Key Competencies and Program Objectives
At graduation, you should be able to confidently:
- Ask relevant questions
- Understand ethics, legal responsibility and data security considerations
- Retrieve pertinent data
- Interpret results and communicate findings
- Use statistical techniques to collect and analyze data
- Demonstrate technical skills in data and network security, database management, machine learning, data mining and programming
- Be able to practically apply analytic and mathematic principles of data science
Career Opportunities for Data Scientists in South Carolina with Advanced Degrees
According to the Bureau of Labor Statistics (BLS), jobs in data science are expected to grow by 11.5 million positions across the country in the ten-year period leading up to 2026. And not only will there be a lot of new jobs popping up in the field, in South Carolina and elsewhere, but they will also be extremely well-paying… Robert Half’s 2020 Technology Salary Guide puts starting salary offers for data science professionals in Charleston at over $100,000, and estimates that those in the top levels of the profession, with advanced degrees and experience, are offered more than $171,000.
Here are a few such positions pulled from the listings for data science professionals in South Carolina. These are examples only and do not represent job offers or an assurance of employment.
Data Scientist with Price Waterhouse Coopers in Columbia — This position involves working for one of the nation’s largest assurance, tax and advisory service companies.

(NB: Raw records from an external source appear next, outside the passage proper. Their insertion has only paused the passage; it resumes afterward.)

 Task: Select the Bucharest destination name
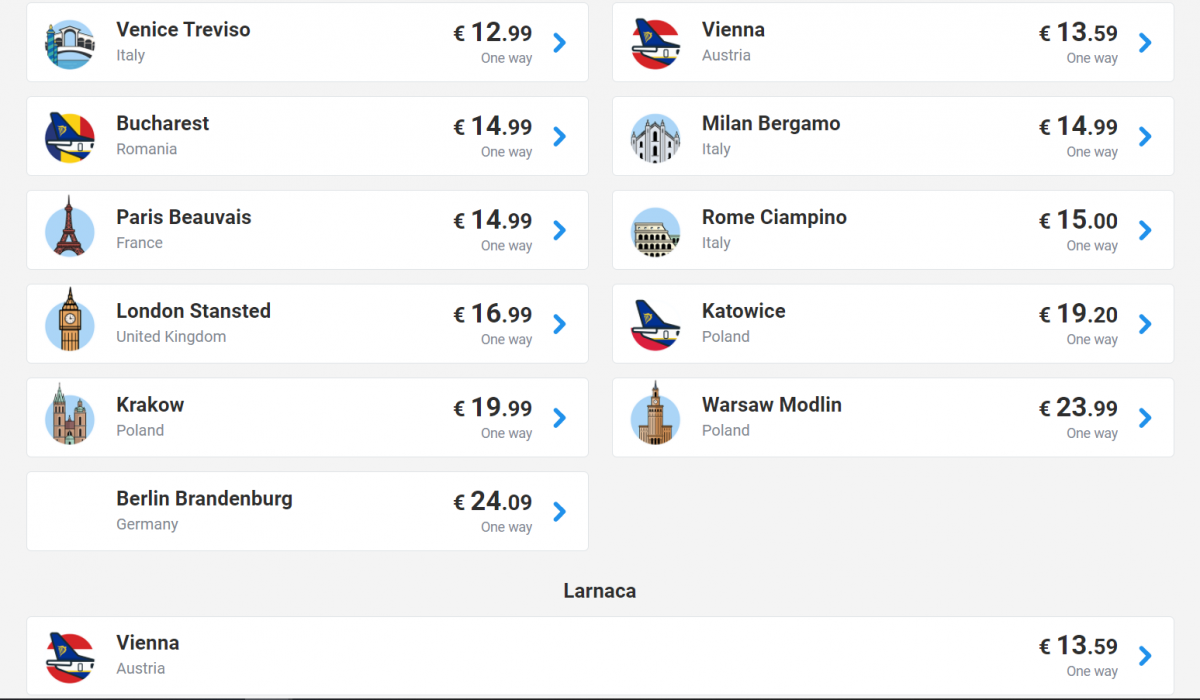click(163, 123)
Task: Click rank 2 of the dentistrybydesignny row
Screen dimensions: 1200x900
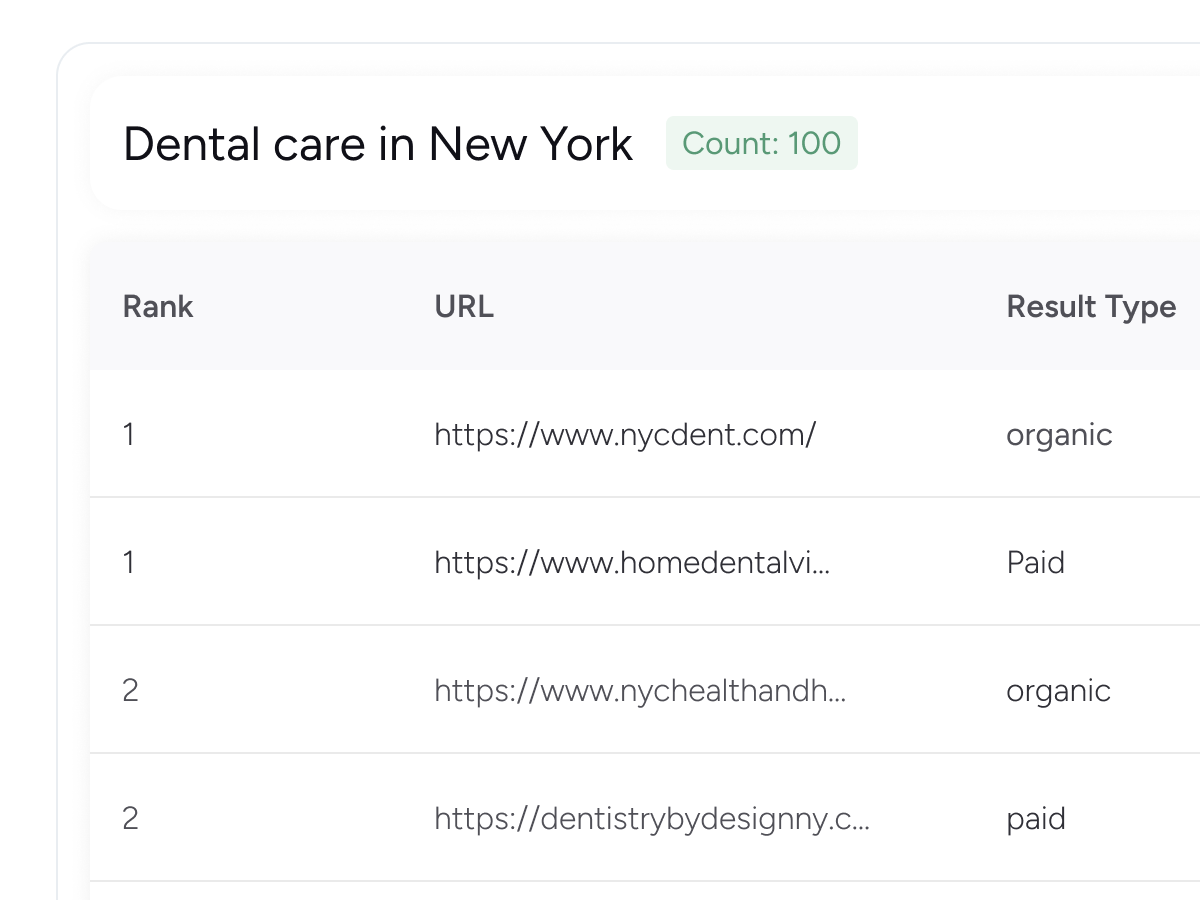Action: pos(130,818)
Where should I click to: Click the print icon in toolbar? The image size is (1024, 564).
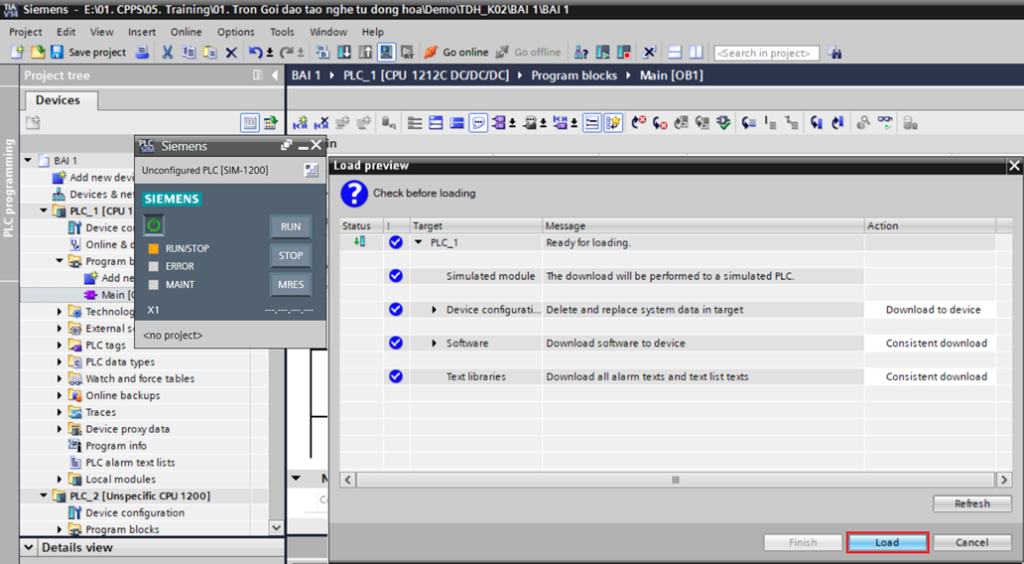pyautogui.click(x=143, y=52)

Responsibilities include identifying and pursing new opportunities, conducting market analysis and preparing revenue predictions, and developing new service offerings in the five key areas of benchmarking, research, analyst services, technology platforms and data services.
Applicants must have an advanced degree in a related field, as well as five years of experience in data and business analysis.

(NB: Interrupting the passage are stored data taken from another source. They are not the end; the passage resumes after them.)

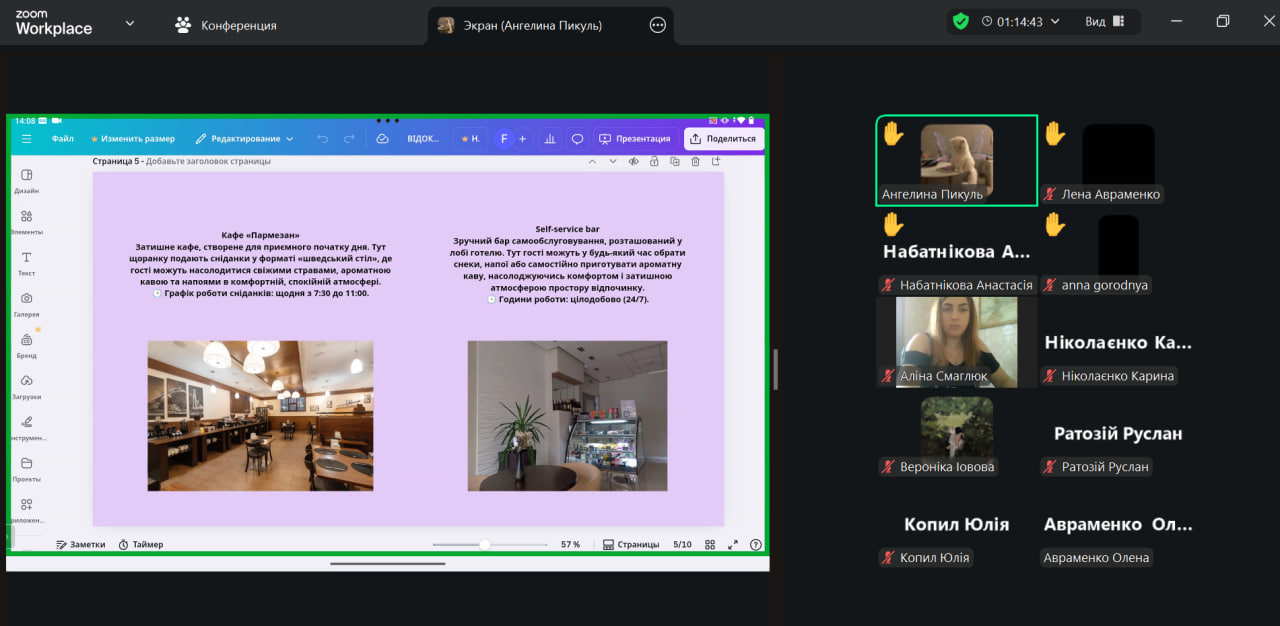The width and height of the screenshot is (1280, 626).
Task: Open the Вид view layout menu
Action: click(1104, 22)
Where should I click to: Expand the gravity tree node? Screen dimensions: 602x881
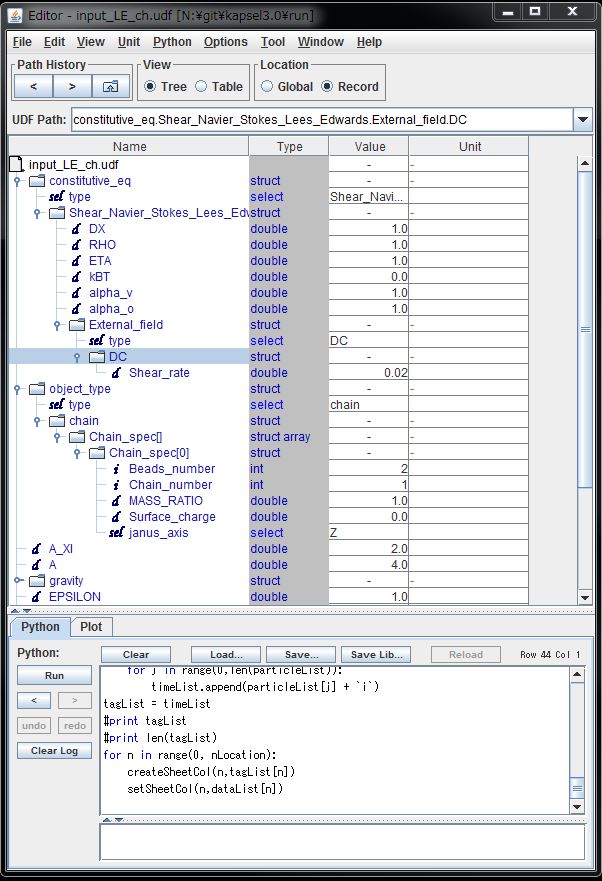[x=18, y=581]
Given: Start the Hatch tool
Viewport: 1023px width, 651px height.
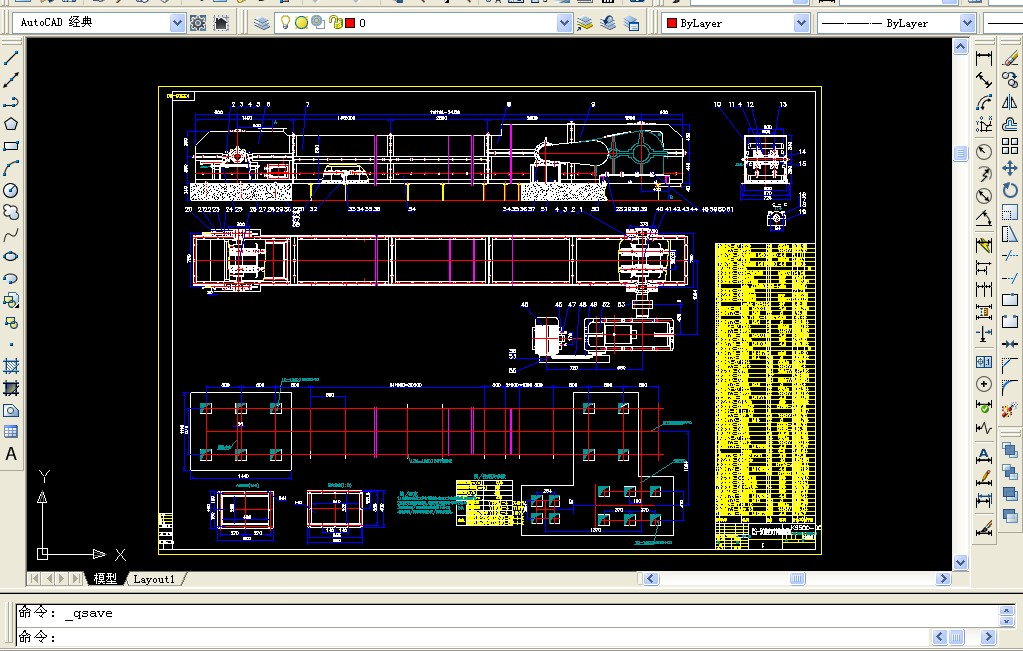Looking at the screenshot, I should (x=11, y=366).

Big Data Scientist with Soteria in Charleston — This security consulting and incident response company hires big data scientists to help with their fight against computer network exploitation and attack. The position involves developing predictive security models that will adjust to real-time changes; developing and implementing effective solutions to various environments including virtual and cloud-based; and collaborating with marketing, consulting and sales to solve user questions.
A graduate degree in data science, computer science, applied mathematics, statistics or electrical engineering is a must for this position, as is a background in machine learning, statistical analysis, conceptual modeling, predictive modeling and hypothesis testing.
Senior Data Scientist/Manufacturing Intelligence Analyst with Continental in Fort Mill — This position involves advanced analytics to improve the manufacturing process. Continental, an automotive technology company, employs data scientists to improve the performance of load processes by optimizing ETL process design; coordinate with global operations and support team in the interface system and manufacturing; and support the plant user community in advanced analytics use cases.
A graduate degree in data science or a related field is necessary, as is five or more years of related quantitative experience.